Random horror film observation: The awful ring of the room’s telephone sounded even worse when it went off in the middle of the night. Upon my answering it, the person on the other end always hung up, leaving me with only the sound of the dial tone to keep me company. I unplugged the phone after my first week.

And then there was the ice cream truck, with its creepy carnival music regularly cut off by the canned, tinny recorded sounds of laughing children, which drifted eerily through the parking lot seeking under-aged customers. Make the driver of that truck a circus clown and you’d have a movie rated Too Scary for Anyone.

More and more I slept at my office, or at a friend's place. I began to drink more, reckoning that by being drunk I might be able to tune out my horrible reality and get a decent night of sleep despite the banging, the shrieking, the crying of babies, the shouts of warring couples. But getting drunk only meant I felt worse when I was awakened at 3 AM by some sickening thud, and so I found myself in sorrier and sorrier shape sitting in my office cubicle the next day. I was irritable with co-workers. I frequently trembled with rage and terror. I was falling apart.

Here is how I celebrated my 39th birthday at InTown Suites. While preparing to go to bed, I was startled by a thunderous BANG-BANG-BANG! on my door, followed by another BANG-BANG-BANG! on my window, followed by the sounds of somebody running away. This was followed by another BANG-BANG-BANG! on my window, and another BANG-BANG-BANG! on my door, and more running away. It went on a while.

When the mysterious knocker finally held still long enough outside my door, I opened it.

The woman standing before me looked like a perfectly ordinary young, African-American college student, with nice clothes, hair, and a pleasant smile.

"Hello," I said.

"Oh, sorry, I got the wrong room," she said. Then she ran away.

I shrugged, crawled into bed, and went to sleep.

4 AM. BANG-BANG-BANG! on the window! BANG-BANG-BANG! on the door! And then, a strange whining sound outside, a pleading, "Help me! Please let me in!"

I stumbled in the darkness over to the door and peered through the peephole. The young woman stood there, an eerie silhouette against the harsh backlighting of InTown Suite's bright exterior lights, her face hovering a few inches from the peephole. She had what appeared to be a dark trash bag slung over her shoulder.
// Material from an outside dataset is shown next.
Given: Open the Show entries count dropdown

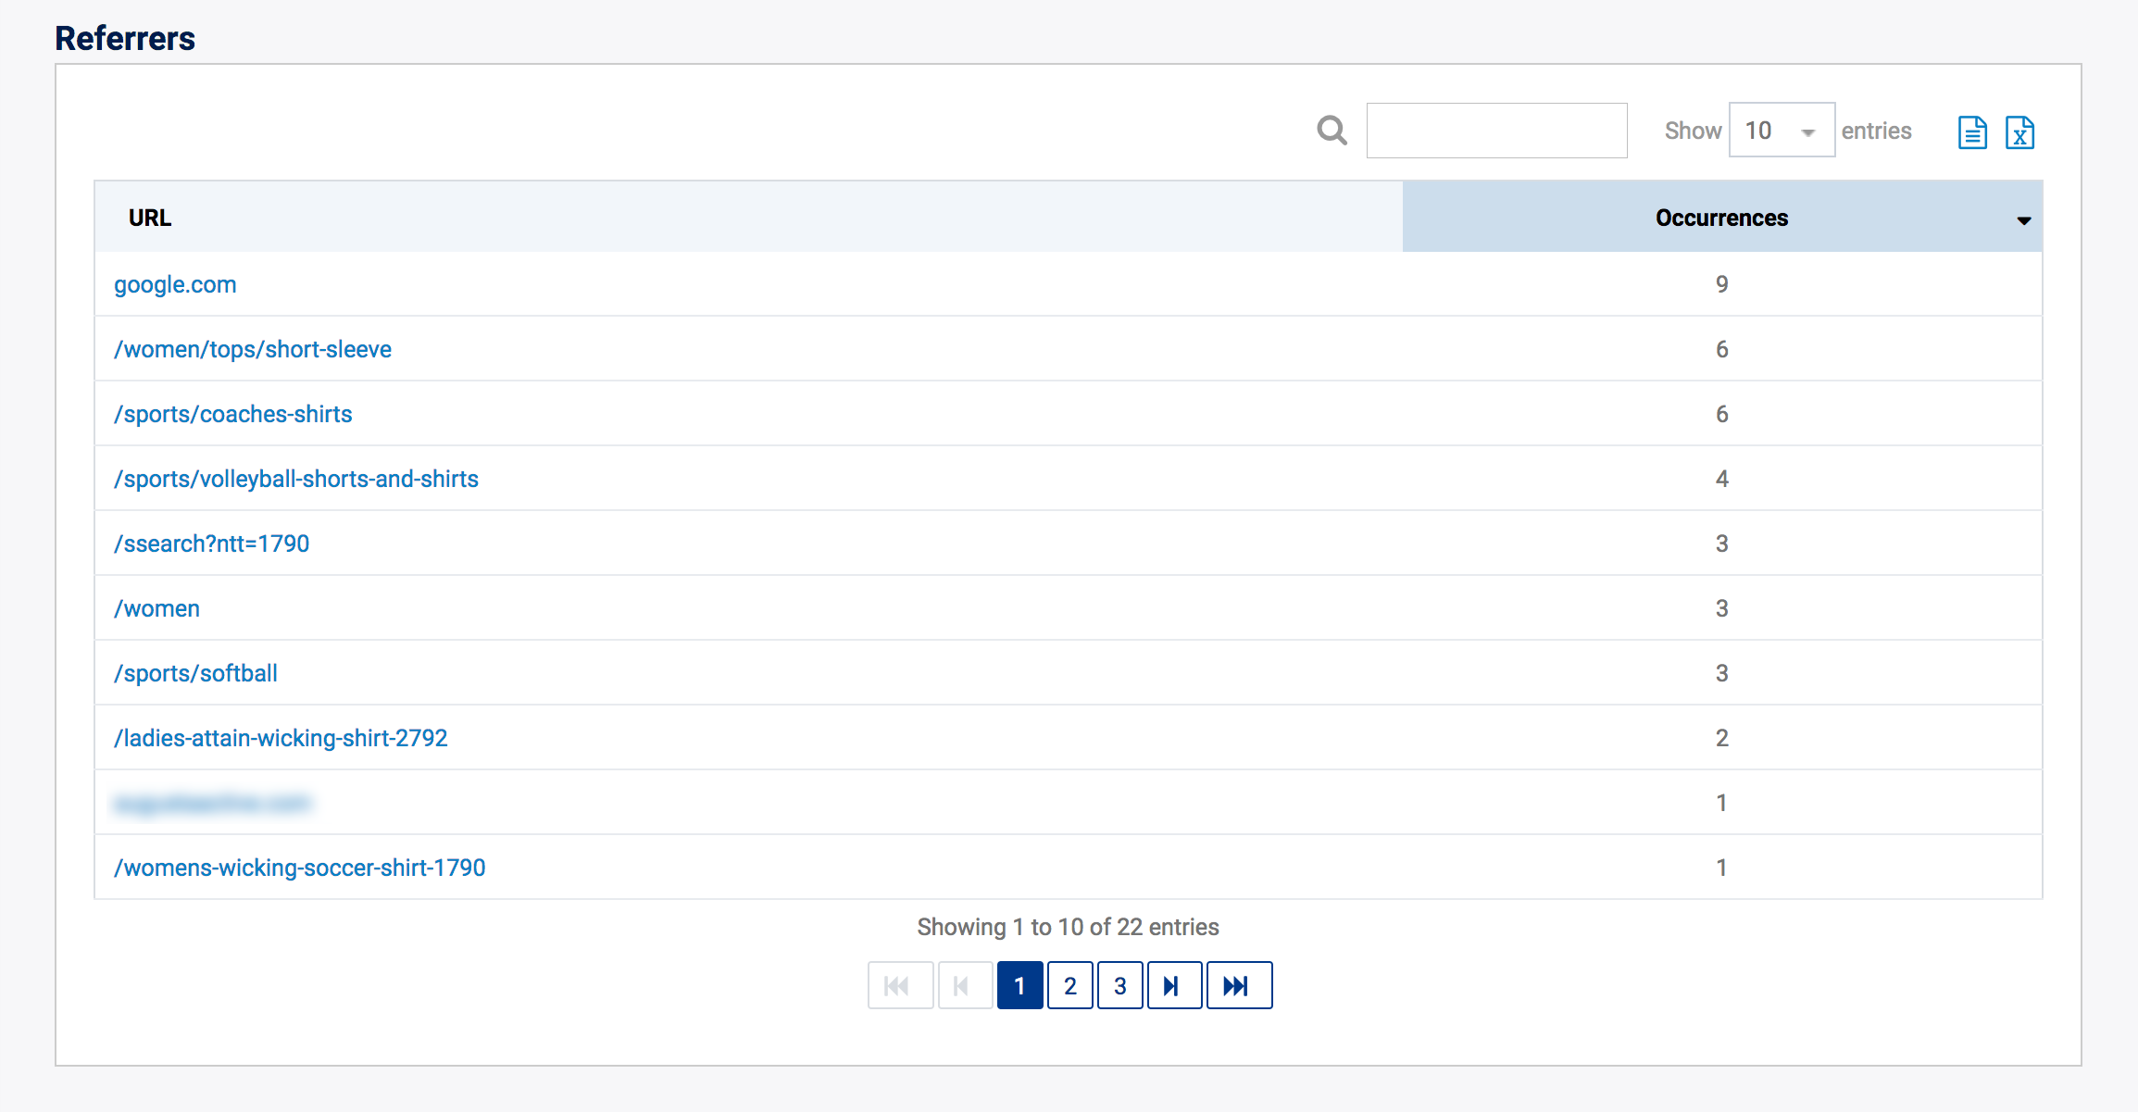Looking at the screenshot, I should [1781, 131].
"What do you want?" I shouted through the door.

"Please let me in!"

"What do you want?"

"I need to use your telephone!"

"No!" I said.

She made another whining sound to signal her disappointment, and then ran off.

The next morning I dropped by the front desk of the InTown Suites. Two employees in their regulation uniforms of Navy blue InTown Suite polo shirts greeted me. (I would like to take a moment to compliment the InTown Suites staff. They were courteous, responsible, responsive, and surprisingly good-natured considering the weirdness and dysfunctionality they must endure at their jobs every day.)

"Last night this chick was banging on my doors and windows," I said to them. Which sounds vaguely sexual.

"She was arrested."

"Ah," I said.

"Anything else?"

"No. That's it. Thanks."

In truth, the InTown Suites are a good concept. There is a growing need for more affordable, no-strings-attached housing, not just because of our troubled economic climate, but also because of our increasingly mobile lifestyles. If InTown Suites could guarantee a good night of sleep (which would require a substantial architectural re-think), and keep rates around their current $200 a week, business travelers who work multiple days in a location far from home might be more tempted to become regulars, holding onto their rooms for half the price of, say, four nights in a hotel—and enjoying the ability to stock their refrigerators in order to create a place that feels a little more like home.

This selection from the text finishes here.